• WORK TO COMPLETE
Give an exact copy of the data that follows, but none of its pictures.
DATA FOR ANALYSIS START
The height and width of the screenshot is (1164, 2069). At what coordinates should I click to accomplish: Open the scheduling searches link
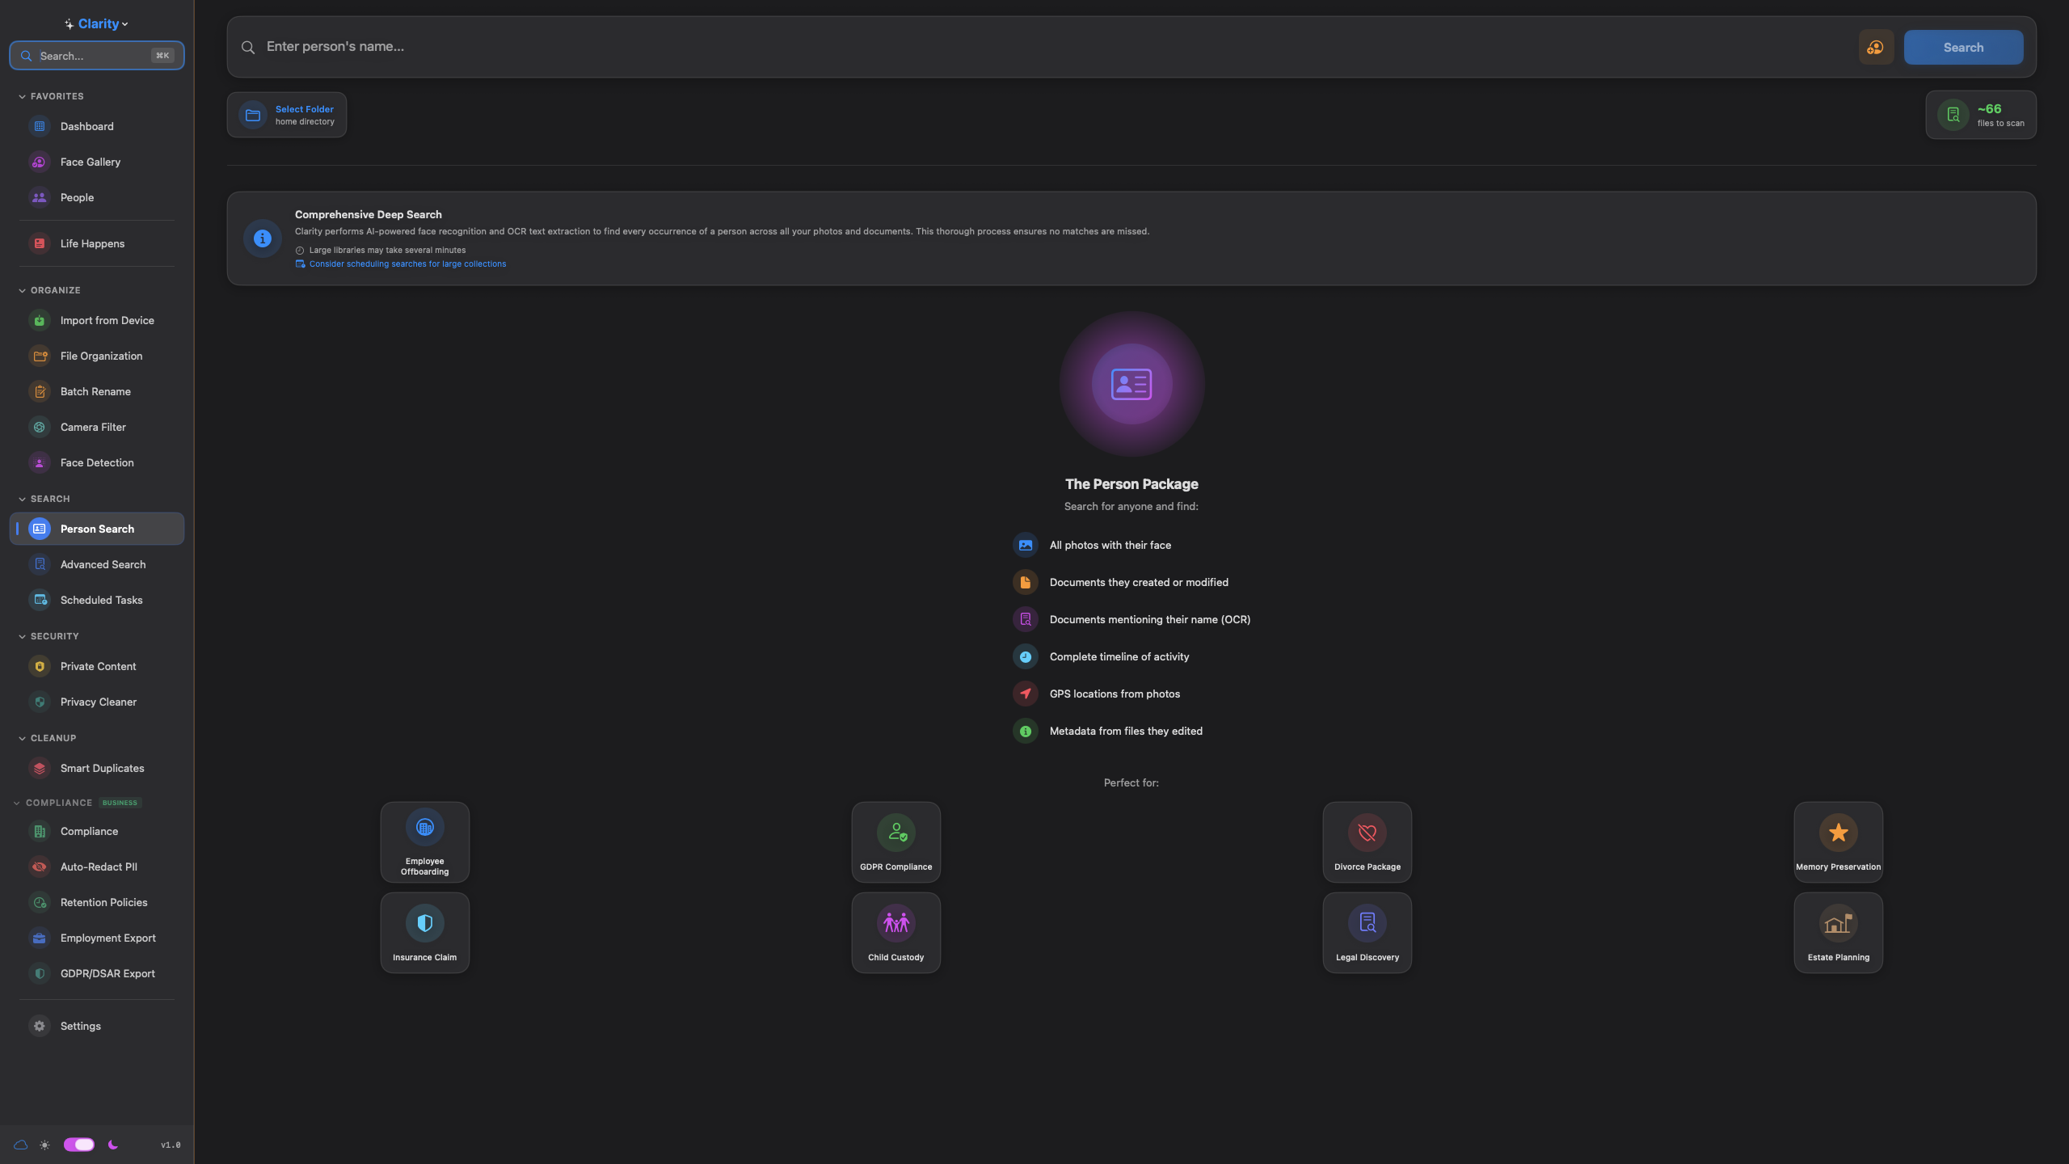[x=407, y=264]
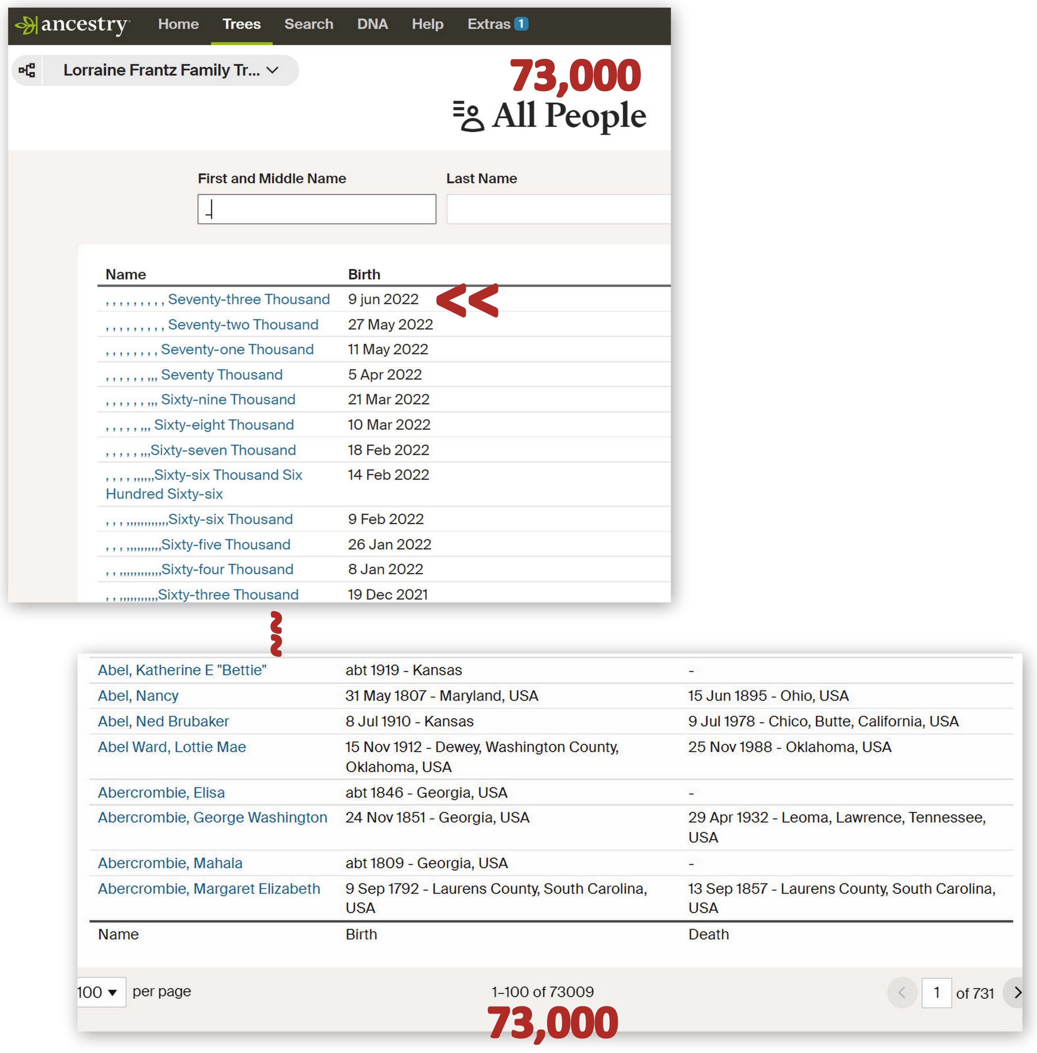Screen dimensions: 1037x1053
Task: Click the Ancestry leaf logo
Action: tap(26, 25)
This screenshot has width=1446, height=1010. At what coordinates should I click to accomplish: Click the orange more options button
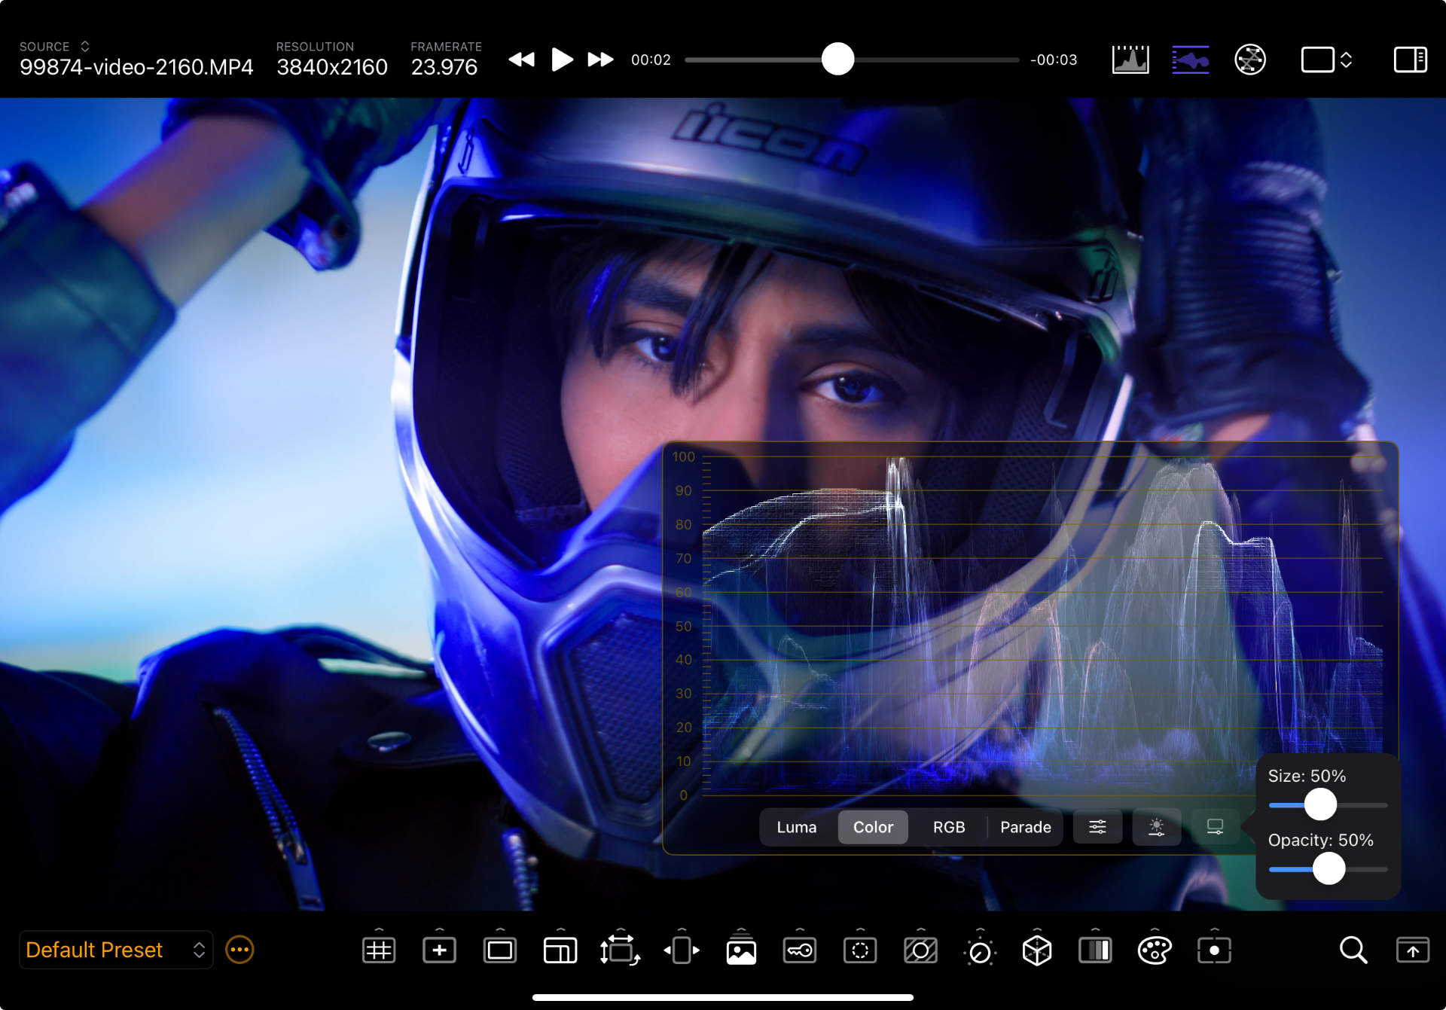[239, 950]
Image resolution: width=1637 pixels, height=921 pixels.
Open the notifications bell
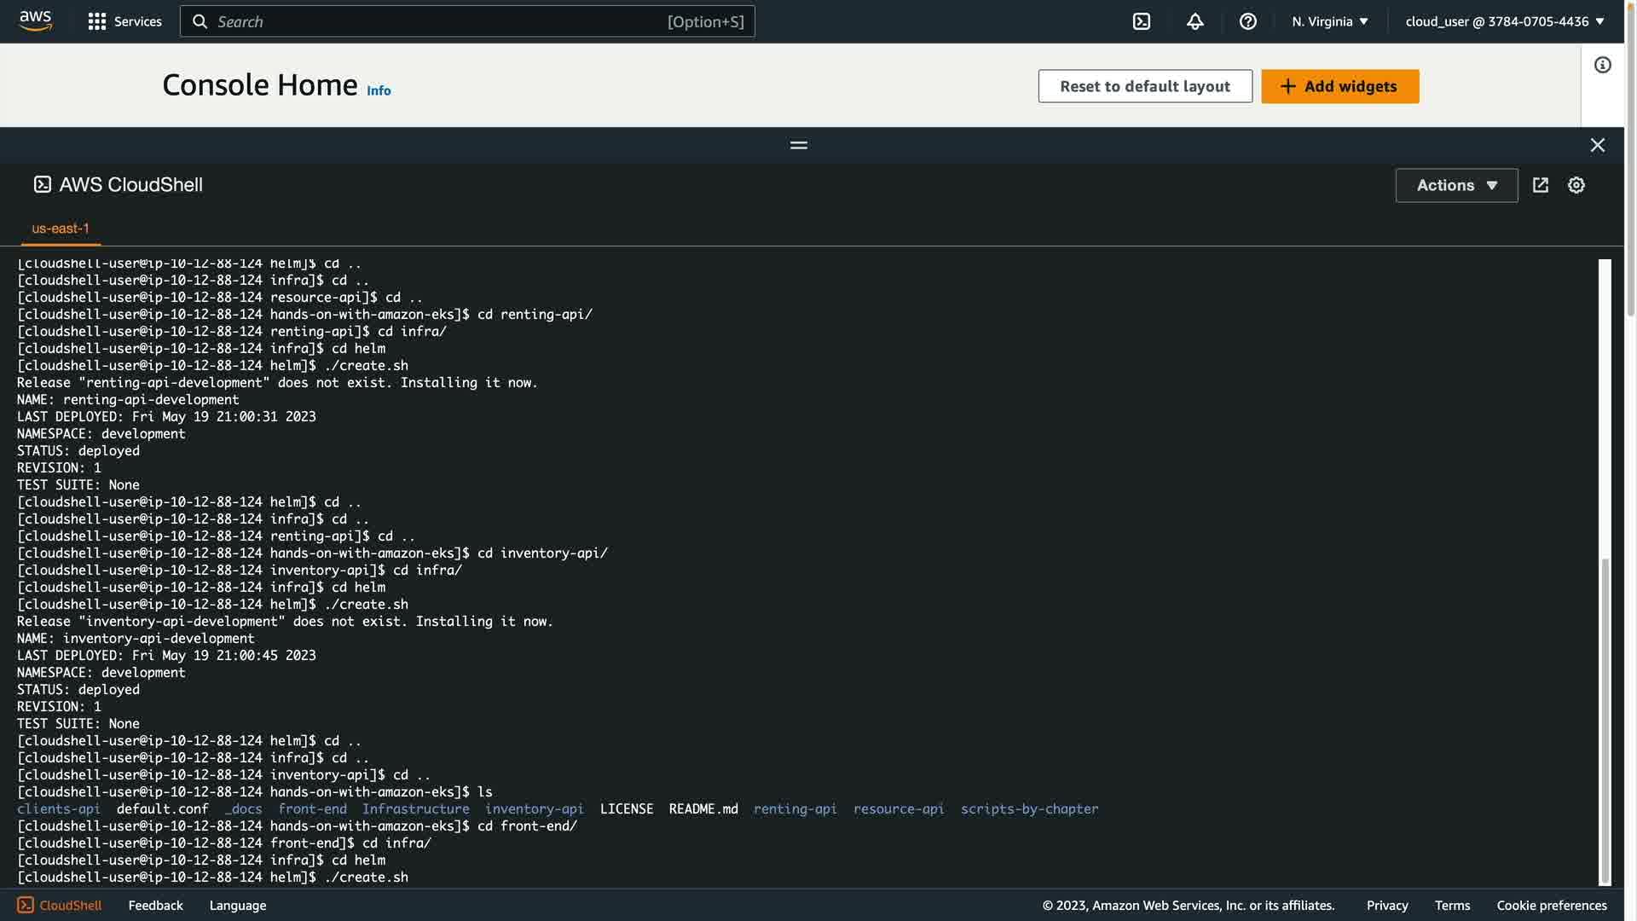pyautogui.click(x=1194, y=21)
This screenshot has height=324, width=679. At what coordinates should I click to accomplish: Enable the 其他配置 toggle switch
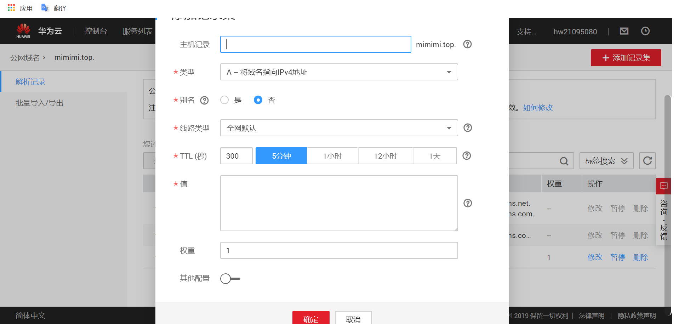click(230, 279)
DATA FOR ANALYSIS END
• RESULT OF THE TASK
The height and width of the screenshot is (1164, 2069). At what coordinates should I click to accomplish: Open the scheduling searches link
[x=407, y=264]
Screen dimensions: 1037x1053
Task: Click the Ancestry leaf logo
Action: tap(26, 25)
This screenshot has width=1446, height=1010. At what coordinates should I click to accomplish: Click the orange more options button
[239, 950]
Image resolution: width=1637 pixels, height=921 pixels.
Open the notifications bell
pyautogui.click(x=1194, y=21)
This screenshot has height=324, width=679. At what coordinates should I click to accomplish: Enable the 其他配置 toggle switch
click(230, 279)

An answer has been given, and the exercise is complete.